- _À faire_
(1) Répondez brièvement à ces questions sur la page :
(a) Quel jour de la semaine la page a-t-elle été publiée ?
(b) À quelle date a lieu la cérémonie d'hommage que Salvatore Borsellino n'aime pas ?
(c) En quelles langues parlera-t-on de l'Italie sur Italopolis ?
(2) Recopiez fidèlement le passage de la page qui commence aux mots « C'est peut-être pour » et s'arrête après les mots « noir en Italie. ».

- _Page_
+ + +

Editopolis

Publié le mardi, 8 septembre 2009 à 00h01

Buongiornopolis

Par Vito Vespucci

Frecce tricolori

Italopolis nait un 8 septembre, discrètement. On y parlera de l'Italie, en français et en italien.

Comme souvent, comme chaque année de fait, on laisse l'Italie pour 2 ou 3 semaines en plein mois d'aout, quand le pays ferme, que la famiglia attaque le grand voyage sur les approximatives autoroutes du bel paese, ou s'entasse dans des trains omnibus qui traversent l'Italie toute entière. Elle est longue la botte, et là approximatifs sont les horaires, couchettes, un point d'eau fonctionnant, si l'on peut considérer "la toilettes", il bagno, comme un oasis dans la fournaise des Chemins de fer italiens. Puis à la fin des vacances il y a la reprise du championnat de calcio. C'est le signal du retour. Trezeguet est toujours à la Juve, il n'y a pas d'ascenseur dans la gare et on ne sait pas à quelle heure on arrivera.

La phrase de l'été 2009 sera je le crois: "''j'aimerais rester dans l'histoire comme étant celui qui a vaincu la mafia''". Elle a été prononcée -évidemment?- par "Berlusconi Silvio", le corrupteur non-imputable, le champion de la médiapolitique. Le même Berlusconi qui, un jour pas si lointain, a partagé l'avis de son bras droit et sénateur Marcello Dell'Utri au sujet de son propre ex-employé: l'homme d'honneur de Cosa Nostra Vittorio Mangano. "Un héros à sa manière". Il n'avait pas parlé, Contre lui ou eux s'entend, même à l'article de la mort...

C'est peut-être pour cela que Salvatore Borsellino n'aime pas la cérémonie d'hommage palermitana du 19 juillet, pour son frère assassiné. « Ils feraient mieux d'aller fleurir la tombe de Mangano. Le voilà leur héros! » me disait-il récemment (une longue interview est en arrivée). Cette année l'État italien n'a même pas daigné assister à cet hommage.

Si le Cavaliere « gagnait ce fantastique combat » (vaincre la mafia), si l'Histoire venait donc écrite ainsi un jour, il faudrait alors en déduire que Cosa Nostra n'a jamais existé. Comme l'omertà ordonne à ses membres et à ses victimes de le de penser. Comme Dell'Utri, actuellement en procès d'appel à Palerme pour "mafia" le déclara aussi un jour lui même.

Italopolis ouvre le jour numéro 8 d'un septembre noir en Italie.

Un pays et des italiens toujours aussi fantasques et fantastiques, les européens les plus « solaires », les plus séduisants, mais un pays en déclin, en proie à ses cauchemars et résurgences fascistes, face à une crise économique monumentale qu'il ne veut ni voir ni accepter, dont il ne veut pas encore mesurer toutes les conséquences, et surtout pas au quotidien... Un pouvoir politique semblant largement corrompu, dépourvu d'opposition, et dont les travaux sont dédiés complètement à la propre survie ainsi qu'à celle de son chef, avatar de la première république.

Les médias sont muselés, les rares voix s'élevant sont réduites au statut de « délinquants » par le pouvoir en place, qui comprend aussi bonne partie de la gauche. Mais si, mais si... pas la "résistance", attenzione, mais "la gauche".

+ + +

- _Lignes de données_
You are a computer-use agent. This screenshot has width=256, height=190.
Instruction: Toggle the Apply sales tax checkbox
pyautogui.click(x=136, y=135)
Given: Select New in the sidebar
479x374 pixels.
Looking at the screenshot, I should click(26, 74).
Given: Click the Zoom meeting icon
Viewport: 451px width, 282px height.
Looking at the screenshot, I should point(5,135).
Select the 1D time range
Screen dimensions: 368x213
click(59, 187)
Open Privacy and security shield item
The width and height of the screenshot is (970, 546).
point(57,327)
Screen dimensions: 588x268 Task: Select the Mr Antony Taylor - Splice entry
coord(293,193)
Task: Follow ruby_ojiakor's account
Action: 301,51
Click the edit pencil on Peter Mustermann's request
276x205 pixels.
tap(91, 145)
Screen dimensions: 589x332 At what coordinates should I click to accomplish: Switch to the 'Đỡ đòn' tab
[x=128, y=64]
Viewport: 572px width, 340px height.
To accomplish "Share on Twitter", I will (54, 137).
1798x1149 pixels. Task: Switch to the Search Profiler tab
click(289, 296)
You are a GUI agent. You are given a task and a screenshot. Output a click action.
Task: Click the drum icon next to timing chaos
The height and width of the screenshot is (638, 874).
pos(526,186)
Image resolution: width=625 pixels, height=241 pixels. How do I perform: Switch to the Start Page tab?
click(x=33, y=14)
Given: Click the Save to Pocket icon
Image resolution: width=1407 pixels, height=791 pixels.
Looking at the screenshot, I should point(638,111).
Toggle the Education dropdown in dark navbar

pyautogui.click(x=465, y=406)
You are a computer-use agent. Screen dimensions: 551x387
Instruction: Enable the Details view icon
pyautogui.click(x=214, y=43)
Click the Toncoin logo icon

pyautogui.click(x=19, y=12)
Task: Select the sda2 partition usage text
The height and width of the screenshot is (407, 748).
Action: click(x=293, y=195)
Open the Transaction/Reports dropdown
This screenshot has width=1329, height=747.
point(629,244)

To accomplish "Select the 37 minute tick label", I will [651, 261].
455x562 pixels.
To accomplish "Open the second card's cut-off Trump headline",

+ + +

- _En réponse_
(1)
(a) Un mardi.
(b) Le 19 juillet.
(c) En français et en italien.

(2)
C'est peut-être pour cela que Salvatore Borsellino n'aime pas la cérémonie d'hommage palermitana du 19 juillet, pour son frère assassiné. « Ils feraient mieux d'aller fleurir la tombe de Mangano. Le voilà leur héros! » me disait-il récemment (une longue interview est en arrivée). Cette année l'État italien n'a même pas daigné assister à cet hommage.

Si le Cavaliere « gagnait ce fantastique combat » (vaincre la mafia), si l'Histoire venait donc écrite ainsi un jour, il faudrait alors en déduire que Cosa Nostra n'a jamais existé. Comme l'omertà ordonne à ses membres et à ses victimes de le de penser. Comme Dell'Utri, actuellement en procès d'appel à Palerme pour "mafia" le déclara aussi un jour lui même.

Italopolis ouvre le jour numéro 8 d'un septembre noir en Italie.